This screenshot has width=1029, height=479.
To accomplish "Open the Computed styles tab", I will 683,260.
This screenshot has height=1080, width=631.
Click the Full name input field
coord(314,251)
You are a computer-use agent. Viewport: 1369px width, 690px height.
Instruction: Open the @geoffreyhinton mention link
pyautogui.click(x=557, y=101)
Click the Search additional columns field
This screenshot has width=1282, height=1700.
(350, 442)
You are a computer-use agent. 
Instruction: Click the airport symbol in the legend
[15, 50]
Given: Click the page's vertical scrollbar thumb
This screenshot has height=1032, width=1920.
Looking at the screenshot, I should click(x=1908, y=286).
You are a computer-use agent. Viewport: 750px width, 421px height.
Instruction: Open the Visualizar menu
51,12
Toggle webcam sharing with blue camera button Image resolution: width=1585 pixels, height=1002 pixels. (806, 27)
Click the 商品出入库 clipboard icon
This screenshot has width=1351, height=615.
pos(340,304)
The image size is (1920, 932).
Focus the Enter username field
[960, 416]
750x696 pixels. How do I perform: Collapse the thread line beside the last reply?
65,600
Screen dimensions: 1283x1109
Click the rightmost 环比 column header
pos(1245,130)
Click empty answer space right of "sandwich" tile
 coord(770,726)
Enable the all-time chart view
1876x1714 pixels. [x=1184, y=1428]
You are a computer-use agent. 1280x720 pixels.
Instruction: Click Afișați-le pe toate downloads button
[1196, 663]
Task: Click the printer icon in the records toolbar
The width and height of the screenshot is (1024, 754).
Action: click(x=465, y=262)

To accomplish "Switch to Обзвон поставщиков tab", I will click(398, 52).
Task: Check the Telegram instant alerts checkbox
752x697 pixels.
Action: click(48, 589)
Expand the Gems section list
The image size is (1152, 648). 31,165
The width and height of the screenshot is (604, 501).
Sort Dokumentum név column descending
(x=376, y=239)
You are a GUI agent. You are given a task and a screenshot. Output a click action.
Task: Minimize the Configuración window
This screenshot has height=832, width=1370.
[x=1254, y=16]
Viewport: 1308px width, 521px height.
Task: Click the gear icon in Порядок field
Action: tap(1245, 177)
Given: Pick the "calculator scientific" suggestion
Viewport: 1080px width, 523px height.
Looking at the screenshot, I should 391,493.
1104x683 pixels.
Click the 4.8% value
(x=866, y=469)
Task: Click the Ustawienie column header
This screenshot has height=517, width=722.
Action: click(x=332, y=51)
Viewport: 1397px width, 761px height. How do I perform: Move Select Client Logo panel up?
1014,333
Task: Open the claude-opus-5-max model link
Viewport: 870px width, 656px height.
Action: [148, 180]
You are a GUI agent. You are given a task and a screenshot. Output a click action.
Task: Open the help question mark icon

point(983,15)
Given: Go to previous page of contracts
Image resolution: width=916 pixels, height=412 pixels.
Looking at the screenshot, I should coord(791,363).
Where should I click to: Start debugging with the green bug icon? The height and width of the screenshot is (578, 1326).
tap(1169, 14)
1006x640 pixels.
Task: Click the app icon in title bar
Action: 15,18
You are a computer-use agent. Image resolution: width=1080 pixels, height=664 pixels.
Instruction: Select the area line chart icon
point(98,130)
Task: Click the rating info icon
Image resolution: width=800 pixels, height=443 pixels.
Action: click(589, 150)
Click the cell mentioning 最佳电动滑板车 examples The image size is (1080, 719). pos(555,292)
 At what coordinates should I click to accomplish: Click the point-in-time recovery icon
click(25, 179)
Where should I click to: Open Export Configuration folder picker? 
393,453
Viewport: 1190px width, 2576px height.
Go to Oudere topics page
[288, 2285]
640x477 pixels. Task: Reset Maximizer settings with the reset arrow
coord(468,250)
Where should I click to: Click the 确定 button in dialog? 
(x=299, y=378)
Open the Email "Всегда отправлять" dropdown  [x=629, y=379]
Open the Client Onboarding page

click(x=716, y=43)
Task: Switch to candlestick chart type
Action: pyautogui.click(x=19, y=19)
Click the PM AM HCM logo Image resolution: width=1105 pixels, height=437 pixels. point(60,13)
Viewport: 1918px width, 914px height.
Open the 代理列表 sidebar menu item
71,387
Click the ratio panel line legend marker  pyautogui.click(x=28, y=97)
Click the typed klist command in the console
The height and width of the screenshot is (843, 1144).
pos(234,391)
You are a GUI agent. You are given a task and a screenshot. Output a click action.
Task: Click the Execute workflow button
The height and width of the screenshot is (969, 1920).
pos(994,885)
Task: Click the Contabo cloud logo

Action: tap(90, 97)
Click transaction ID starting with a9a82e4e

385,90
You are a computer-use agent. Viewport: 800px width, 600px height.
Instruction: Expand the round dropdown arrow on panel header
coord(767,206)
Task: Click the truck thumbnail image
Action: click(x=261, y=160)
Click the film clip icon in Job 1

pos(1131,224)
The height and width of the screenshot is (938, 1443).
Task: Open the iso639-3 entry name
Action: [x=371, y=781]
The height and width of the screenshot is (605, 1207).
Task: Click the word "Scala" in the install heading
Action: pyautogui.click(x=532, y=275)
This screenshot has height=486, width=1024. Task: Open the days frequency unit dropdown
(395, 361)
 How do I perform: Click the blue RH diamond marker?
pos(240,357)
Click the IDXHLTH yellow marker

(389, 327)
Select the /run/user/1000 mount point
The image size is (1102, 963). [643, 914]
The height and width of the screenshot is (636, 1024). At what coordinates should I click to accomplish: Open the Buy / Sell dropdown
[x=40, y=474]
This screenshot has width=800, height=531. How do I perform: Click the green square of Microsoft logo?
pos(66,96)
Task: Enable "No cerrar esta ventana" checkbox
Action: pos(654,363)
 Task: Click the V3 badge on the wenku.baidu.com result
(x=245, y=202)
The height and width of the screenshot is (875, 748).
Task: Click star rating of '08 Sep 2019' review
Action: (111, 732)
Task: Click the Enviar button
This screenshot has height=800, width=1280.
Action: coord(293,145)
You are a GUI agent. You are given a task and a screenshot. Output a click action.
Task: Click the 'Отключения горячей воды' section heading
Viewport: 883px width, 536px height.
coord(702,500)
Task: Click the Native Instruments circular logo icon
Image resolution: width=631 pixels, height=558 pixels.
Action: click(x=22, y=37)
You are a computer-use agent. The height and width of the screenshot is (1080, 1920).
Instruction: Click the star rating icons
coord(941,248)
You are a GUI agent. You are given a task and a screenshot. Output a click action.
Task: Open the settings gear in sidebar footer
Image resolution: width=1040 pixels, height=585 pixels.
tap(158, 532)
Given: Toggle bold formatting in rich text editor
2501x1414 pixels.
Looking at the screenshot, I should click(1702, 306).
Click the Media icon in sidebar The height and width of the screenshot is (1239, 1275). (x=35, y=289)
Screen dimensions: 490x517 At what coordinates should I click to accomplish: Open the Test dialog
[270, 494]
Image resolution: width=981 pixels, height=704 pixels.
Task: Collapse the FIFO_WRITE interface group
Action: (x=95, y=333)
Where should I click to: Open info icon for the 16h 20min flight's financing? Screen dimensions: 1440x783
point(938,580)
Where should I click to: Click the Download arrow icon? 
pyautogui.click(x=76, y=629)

_What you will do_: Going down the listing above, begin printing at the line with "640x477 pixels. Task: Reset" and finish with the line with "You are a computer-use agent. Viewport: 800px", exactly as they appear.

_Solution for this task_:
640x477 pixels. Task: Reset Maximizer settings with the reset arrow
coord(468,250)
Where should I click to: Click the 确定 button in dialog? 
(x=299, y=378)
Open the Email "Всегда отправлять" dropdown  [x=629, y=379]
Open the Client Onboarding page

click(x=716, y=43)
Task: Switch to candlestick chart type
Action: pyautogui.click(x=19, y=19)
Click the PM AM HCM logo Image resolution: width=1105 pixels, height=437 pixels. point(60,13)
Viewport: 1918px width, 914px height.
Open the 代理列表 sidebar menu item
71,387
Click the ratio panel line legend marker  pyautogui.click(x=28, y=97)
Click the typed klist command in the console
The height and width of the screenshot is (843, 1144).
pos(234,391)
You are a GUI agent. You are given a task and a screenshot. Output a click action.
Task: Click the Execute workflow button
The height and width of the screenshot is (969, 1920).
pos(994,885)
Task: Click the Contabo cloud logo

Action: tap(90, 97)
Click transaction ID starting with a9a82e4e

385,90
You are a computer-use agent. Viewport: 800px width, 600px height.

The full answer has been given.